Cdc42(F28L/Delta L8) gene was generated using polymerase chain reaction with Cdc42(F28L) as a template, in a manner identical to that used for generating Cdc42(Delta L8) (12). The hexahistidine-tagged protein was purified from overexpressing Escherichia coli as described in Ref. 15. For expression in mammalian cells, the Cdc42(F28L/Delta L8) gene was subcloned into the BamHI and EcoRI sites of pcDNA3 and pJ4H vectors for transient and stable expression, respectively. Cell culture, immunoprecipitations, and kinase assays were done as described in Ref. 16. Stable cell line selection was achieved using G418 selection as described in Ref. 4. GTP binding activities were measured in a [35S]GTP-gamma -S nitrocellulose filtration assay as described in Ref. 17.

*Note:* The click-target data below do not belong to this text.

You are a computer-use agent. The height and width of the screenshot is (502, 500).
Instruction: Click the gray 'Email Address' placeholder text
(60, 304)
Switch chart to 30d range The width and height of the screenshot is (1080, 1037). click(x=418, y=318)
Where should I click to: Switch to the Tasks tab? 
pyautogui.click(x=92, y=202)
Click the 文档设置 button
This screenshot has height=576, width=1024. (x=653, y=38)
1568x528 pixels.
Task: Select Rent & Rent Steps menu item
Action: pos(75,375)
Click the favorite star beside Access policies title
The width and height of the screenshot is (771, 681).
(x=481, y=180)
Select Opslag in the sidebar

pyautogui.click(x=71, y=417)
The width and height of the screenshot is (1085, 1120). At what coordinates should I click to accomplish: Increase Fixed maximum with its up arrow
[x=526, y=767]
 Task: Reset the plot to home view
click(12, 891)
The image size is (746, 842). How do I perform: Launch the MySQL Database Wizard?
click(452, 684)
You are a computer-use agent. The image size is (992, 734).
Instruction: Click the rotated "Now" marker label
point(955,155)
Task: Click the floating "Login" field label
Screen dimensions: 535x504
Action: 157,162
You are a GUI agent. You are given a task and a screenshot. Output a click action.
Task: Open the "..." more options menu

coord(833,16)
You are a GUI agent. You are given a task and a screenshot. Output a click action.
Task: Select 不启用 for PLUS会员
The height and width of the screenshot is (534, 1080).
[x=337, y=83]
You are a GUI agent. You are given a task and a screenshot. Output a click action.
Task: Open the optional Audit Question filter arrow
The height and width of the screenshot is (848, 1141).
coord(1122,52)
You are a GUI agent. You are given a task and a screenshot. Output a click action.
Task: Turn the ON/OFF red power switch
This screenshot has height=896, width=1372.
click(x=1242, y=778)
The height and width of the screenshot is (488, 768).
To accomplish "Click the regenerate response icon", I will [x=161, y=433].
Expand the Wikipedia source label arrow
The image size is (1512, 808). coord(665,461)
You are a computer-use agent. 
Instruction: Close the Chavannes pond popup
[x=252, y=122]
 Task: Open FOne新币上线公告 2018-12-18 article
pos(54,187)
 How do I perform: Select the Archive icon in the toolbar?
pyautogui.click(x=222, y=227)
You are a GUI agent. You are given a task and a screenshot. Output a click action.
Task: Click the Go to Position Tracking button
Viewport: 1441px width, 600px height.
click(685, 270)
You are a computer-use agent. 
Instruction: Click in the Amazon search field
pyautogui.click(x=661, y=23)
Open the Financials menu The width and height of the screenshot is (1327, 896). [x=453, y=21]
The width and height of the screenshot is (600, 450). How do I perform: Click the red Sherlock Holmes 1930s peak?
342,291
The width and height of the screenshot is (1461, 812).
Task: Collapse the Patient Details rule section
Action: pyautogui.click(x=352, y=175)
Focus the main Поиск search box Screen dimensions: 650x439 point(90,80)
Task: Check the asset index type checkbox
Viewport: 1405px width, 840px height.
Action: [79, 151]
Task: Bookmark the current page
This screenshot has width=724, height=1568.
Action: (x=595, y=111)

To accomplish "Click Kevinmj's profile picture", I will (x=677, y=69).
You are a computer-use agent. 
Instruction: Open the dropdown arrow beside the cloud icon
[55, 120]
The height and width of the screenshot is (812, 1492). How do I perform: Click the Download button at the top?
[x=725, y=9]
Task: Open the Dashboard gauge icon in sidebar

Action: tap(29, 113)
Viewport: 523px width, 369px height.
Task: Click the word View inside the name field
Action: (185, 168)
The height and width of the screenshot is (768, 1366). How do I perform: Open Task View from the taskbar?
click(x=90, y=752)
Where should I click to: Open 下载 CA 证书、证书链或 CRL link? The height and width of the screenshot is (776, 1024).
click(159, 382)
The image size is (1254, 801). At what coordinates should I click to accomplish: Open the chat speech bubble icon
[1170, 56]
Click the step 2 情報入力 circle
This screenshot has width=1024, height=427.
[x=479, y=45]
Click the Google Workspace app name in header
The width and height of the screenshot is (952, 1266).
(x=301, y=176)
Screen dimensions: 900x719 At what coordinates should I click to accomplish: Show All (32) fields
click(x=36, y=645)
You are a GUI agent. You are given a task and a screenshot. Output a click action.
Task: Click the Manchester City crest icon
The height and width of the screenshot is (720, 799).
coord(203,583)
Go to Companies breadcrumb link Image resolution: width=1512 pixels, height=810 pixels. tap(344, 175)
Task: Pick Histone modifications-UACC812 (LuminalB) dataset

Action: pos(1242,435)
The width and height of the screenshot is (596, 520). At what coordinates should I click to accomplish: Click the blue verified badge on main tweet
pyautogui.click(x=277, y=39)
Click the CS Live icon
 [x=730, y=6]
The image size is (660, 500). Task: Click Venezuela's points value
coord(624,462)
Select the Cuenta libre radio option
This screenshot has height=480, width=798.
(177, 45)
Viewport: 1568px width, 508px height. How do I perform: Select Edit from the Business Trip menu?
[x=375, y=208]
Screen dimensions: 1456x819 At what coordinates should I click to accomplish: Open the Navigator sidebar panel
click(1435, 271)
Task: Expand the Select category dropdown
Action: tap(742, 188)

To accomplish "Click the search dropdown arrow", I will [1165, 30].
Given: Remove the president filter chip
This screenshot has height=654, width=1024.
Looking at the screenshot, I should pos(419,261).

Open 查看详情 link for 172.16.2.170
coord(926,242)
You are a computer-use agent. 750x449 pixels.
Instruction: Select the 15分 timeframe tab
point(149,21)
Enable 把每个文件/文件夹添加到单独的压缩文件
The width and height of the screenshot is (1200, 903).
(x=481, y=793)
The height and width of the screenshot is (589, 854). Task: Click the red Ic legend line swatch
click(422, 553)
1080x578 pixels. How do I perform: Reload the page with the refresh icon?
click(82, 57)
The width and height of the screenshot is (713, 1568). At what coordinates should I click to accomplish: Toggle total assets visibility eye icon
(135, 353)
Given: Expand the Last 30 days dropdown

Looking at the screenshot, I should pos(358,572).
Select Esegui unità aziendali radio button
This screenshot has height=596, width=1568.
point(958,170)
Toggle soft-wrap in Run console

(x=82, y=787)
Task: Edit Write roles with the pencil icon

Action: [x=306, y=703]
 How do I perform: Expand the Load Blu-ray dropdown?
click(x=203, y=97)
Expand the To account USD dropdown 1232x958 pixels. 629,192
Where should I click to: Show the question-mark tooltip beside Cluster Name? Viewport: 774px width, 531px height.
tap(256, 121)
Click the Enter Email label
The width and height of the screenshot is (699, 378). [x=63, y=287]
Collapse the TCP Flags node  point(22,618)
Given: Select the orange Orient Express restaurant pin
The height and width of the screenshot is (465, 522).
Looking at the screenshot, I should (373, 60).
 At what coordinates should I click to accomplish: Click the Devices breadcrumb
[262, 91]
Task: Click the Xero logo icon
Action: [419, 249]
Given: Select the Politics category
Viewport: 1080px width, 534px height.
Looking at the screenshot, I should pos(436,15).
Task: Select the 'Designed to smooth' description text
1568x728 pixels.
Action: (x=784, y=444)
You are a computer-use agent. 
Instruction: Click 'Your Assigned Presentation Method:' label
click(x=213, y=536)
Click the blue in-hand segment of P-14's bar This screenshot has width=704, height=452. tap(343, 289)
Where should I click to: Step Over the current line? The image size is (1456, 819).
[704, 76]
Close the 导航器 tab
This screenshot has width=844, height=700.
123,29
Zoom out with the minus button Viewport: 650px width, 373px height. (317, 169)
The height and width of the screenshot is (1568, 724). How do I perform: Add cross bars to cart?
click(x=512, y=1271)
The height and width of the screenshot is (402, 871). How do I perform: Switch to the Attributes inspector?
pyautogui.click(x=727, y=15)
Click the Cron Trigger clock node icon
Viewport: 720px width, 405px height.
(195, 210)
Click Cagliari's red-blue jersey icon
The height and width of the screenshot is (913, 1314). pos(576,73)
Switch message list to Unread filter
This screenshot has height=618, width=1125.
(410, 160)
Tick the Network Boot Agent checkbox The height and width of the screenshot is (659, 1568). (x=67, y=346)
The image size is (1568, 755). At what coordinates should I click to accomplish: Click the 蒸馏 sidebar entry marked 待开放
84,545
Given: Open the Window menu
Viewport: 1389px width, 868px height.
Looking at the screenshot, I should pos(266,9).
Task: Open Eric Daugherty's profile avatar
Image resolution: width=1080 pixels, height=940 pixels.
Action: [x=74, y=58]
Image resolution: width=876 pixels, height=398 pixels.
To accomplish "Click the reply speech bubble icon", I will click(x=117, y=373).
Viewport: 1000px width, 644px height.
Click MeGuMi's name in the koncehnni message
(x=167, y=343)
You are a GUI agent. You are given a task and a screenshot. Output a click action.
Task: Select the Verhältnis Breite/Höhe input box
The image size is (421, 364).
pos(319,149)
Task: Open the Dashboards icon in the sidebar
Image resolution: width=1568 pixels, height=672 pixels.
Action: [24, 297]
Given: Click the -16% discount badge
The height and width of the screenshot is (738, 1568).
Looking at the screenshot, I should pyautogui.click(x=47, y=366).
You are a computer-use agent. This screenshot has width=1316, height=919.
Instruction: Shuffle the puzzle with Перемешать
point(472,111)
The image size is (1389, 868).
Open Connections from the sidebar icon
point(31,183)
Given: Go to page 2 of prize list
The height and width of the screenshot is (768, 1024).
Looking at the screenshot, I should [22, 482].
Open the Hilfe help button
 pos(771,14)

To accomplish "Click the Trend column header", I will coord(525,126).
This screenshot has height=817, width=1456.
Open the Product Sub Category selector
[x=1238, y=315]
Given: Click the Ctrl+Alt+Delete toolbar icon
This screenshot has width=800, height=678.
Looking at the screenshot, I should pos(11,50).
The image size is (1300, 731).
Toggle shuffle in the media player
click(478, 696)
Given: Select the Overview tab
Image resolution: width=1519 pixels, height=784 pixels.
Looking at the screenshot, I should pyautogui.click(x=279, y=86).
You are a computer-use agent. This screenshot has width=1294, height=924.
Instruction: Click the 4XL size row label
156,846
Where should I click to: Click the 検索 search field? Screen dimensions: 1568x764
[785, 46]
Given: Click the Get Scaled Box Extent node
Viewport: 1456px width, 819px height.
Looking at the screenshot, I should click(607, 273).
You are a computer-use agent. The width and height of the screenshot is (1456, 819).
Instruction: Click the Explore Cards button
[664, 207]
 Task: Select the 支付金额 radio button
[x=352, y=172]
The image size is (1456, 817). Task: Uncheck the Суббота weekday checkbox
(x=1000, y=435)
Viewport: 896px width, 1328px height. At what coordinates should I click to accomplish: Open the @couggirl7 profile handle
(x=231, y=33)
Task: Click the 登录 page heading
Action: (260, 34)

DNA synthesis was assayed by measuring [3H]thymidine Incorporation as in Ref. 18. Cells were seeded in 24-well plates at 1 × 105 cells/well in DMEM containing 5% calf serum and grown for 24 h. Cells were then washed in serum-free media and M phase arrest induced by the addition of 80 ng/ml nocodazole. After 4 h cells were washed with serum-free media twice and were pulsed with 5 µCi/ml of the [3H]thymidine for 2 h at 37 °C in DMEM containing 0.5% calf serum. Cells were washed and harvested, and [3H]thymidine incorporation was determined by liquid scintillation counting.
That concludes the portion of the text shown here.